Extracted entries:
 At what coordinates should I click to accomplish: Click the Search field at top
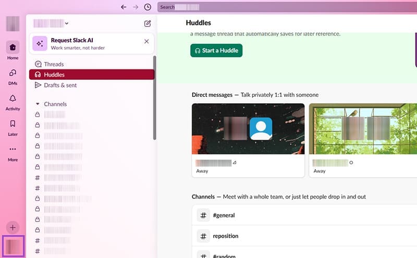pos(287,7)
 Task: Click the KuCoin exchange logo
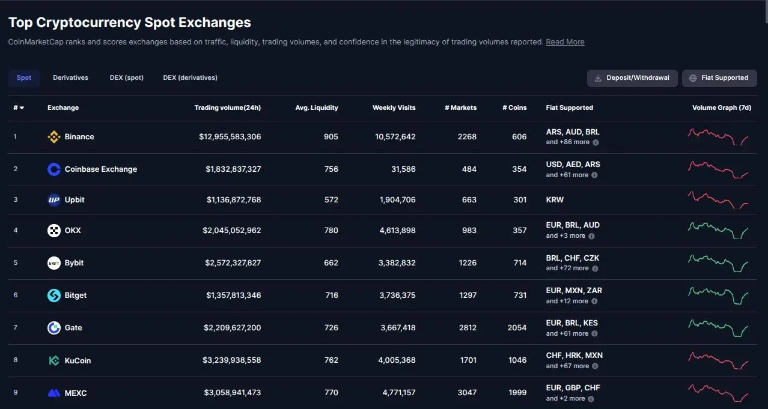(x=53, y=360)
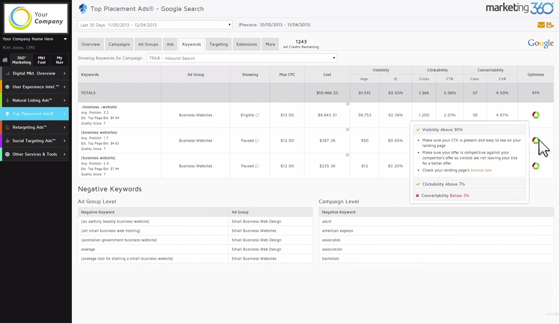Click the comment bubble next to Eligible status
This screenshot has width=560, height=324.
click(258, 115)
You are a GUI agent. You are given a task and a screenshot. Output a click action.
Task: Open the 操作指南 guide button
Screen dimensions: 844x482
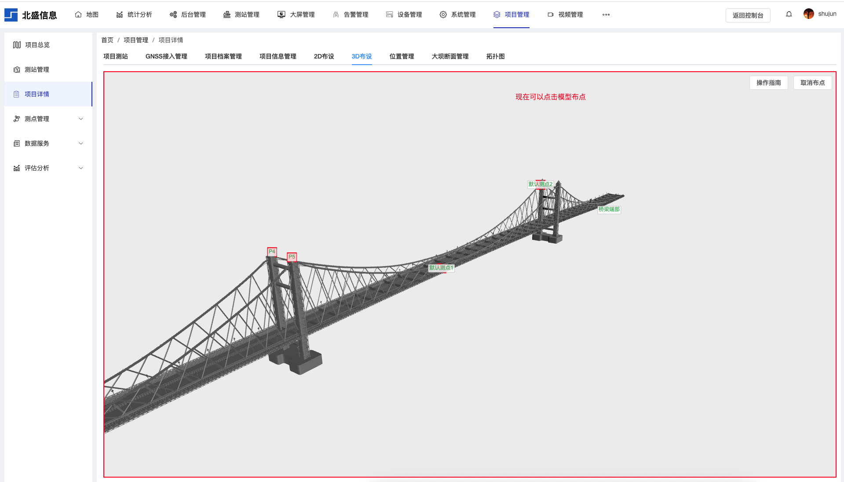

Written exercise:
Rewrite the rows above with "Search field" changed to "search box" and nothing else altered. Leave the pictures out.

Answer in full:
 At what coordinates should I click to accomplish: Click the search box at top
pos(287,7)
 Task: Click the KuCoin exchange logo
(x=53, y=360)
Click the comment bubble next to Eligible status
This screenshot has width=560, height=324.
click(258, 115)
You are a GUI agent. You are given a task and a screenshot. Output a click action.
Task: Open the 操作指南 guide button
Screen dimensions: 844x482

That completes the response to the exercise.